ACTIVITY => According to the letter on central toxic keratopathy, what is the reported incidence of this condition?

PASSAGE FOR REVIEW =>
★ ★ ★ ★ ★

Korean J Ophthalmol > Volume 34(3); 2020 > Article
Koh, Jun, Kim, Kim, and Seo: Central Toxic Keratopathy after Small Incision Lenticule Extraction
Dear Editor,
Central toxic keratopathy (CTK) is a noninflammatory postsurgical condition involving central corneal opacity and a significant hyperopic shift [1]. This disorder is typically characterized by the triad of noninflammatory central corneal opacification, striae, and loss of stromal bed tissue, and it results in a hyperopic shift that causes a reduction in vision quality [2]. CTK is relatively rare, with a reported incidence of 0.016%, and usually resolves in 2 to 18 months [3]. Small-incision lenticule extraction (SMILE) is a flapless refractive surgery technique in which a corneal stromal lenticule is formed using a femtosecond laser system and removed through a small peripheral corneal incision. Previous studies have demonstrated that SMILE is a safe and effective procedure for correction of myopia and myopic astigmatism [4]. SMILE is considered an alternative to conventional laser in situ keratomileusis because of its benefits of reduced denervation, less postoperative dry eye, and no flap-related complications [5]. To the best of our knowledge, we report the first documented case of CTK after SMILE.
A 35-year-old man was referred to our outpatient clinic with a complaint of decreased and blurred vision in his right eye. He had undergone uneventful femtosecond laser-assisted SMILE surgery 10 months earlier at a local clinic and started complaining of decreased vision in his right eye 1 week after surgery. Preoperatively, he had a manifest refraction of −6.75 sph −1.00 cyl × 35 in his right eye and −5.75 sph −0.75 cyl × 50 in his left eye, and the corrected distance visual acuity of both eyes was 20 / 20. The keratometric reading (Pentacam; Oculus, Wetzlar, Germany) was 44.70 / 44.90 diopters in his right eye and 44.60 / 44.80 in his left eye. His central corneal thickness was 565 µm in his right eye and 555 µm in his left eye. The surgery was performed uneventfully first in the right eye and then in the left eye. One week postoperatively, the corrected distance visual acuity was 20 / 25 with a manifest refraction (MR) +1.75 sph −0.75 cyl × 15 in his right eye and 20 / 20 with a MR +0.25 sph −0.25 cyl × 150 in his left eye. Henceforth, a central anterior stromal dense opacity had formed in the right eye with surrounding superficial stromal haze. Therefore, he was referred to our hospital, and 10 months after surgery, examination revealed the typical CTK triad of corneal thinning, hyperopic shift, and a reduction in best-corrected visual acuity to 20 / 25 (Fig. 1A-1C). The manifest refraction in his right eye was +4.00 sph −0.75 cyl × 90, and anterior segment optical coherence tomography (Casia SS-1000 OCT; Tomey, Nagoya, Japan) showed central corneal haziness and stromal thinning in the right eye (Fig . 1A). No unusual findings were observed on the fellow eye (Fig. 1D). We did not prescribe eye drops for CTK, but blepharitis was present, so daily lid cleansing was recommended. The last follow-up visit 16 months after surgery revealed uncorrected visual acuity and best-corrected visual acuity of 20 / 50 in his right eye, where the MR was +3.25 sph −0.75 cyl × 110.

★ ★ ★ ★ ★

ENTRIES PROVIDED =>

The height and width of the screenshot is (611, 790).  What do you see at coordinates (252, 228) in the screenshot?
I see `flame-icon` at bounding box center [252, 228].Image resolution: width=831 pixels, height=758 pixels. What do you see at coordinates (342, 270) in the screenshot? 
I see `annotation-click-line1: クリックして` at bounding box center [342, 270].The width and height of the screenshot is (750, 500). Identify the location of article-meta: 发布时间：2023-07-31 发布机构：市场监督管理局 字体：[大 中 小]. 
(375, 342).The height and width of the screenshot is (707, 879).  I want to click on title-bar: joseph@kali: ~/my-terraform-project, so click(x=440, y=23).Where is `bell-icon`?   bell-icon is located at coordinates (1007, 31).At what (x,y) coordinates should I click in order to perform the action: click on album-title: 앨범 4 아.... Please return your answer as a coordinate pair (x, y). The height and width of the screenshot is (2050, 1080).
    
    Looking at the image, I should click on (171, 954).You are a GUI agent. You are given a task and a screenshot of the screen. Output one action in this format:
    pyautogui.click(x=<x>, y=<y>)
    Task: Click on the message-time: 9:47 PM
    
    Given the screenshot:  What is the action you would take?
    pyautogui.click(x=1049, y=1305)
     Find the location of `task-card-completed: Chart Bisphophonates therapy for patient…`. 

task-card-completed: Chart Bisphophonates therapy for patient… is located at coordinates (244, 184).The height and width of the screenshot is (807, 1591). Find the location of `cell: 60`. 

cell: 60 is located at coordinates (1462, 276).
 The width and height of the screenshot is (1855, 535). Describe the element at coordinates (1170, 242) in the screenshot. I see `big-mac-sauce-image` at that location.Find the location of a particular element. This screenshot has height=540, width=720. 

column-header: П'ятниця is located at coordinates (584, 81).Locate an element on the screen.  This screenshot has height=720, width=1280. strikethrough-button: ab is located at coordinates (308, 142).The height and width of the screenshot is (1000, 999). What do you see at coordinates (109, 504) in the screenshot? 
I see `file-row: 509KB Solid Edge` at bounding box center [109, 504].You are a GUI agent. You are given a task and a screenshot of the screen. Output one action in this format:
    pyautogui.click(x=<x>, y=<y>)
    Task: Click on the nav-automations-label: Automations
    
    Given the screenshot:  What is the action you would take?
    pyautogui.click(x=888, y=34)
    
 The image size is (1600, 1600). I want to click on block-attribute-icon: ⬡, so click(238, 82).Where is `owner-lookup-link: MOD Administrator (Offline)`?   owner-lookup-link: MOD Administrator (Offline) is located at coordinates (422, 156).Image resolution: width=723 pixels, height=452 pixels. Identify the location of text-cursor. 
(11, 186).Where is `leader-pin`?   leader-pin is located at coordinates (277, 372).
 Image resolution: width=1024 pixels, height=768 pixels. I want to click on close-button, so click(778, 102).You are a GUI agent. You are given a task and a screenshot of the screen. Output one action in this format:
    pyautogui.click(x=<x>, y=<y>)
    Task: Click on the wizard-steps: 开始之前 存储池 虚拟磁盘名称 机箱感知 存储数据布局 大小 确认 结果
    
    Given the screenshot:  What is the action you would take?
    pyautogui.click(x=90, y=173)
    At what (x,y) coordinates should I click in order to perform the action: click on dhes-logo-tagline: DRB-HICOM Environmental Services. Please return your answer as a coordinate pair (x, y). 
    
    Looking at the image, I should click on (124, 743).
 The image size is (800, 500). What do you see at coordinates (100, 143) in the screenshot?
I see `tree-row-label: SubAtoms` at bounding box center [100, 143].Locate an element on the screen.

★ ★ ★ ★ ★

ANSWER FOR THIS EXERCISE => 0.016%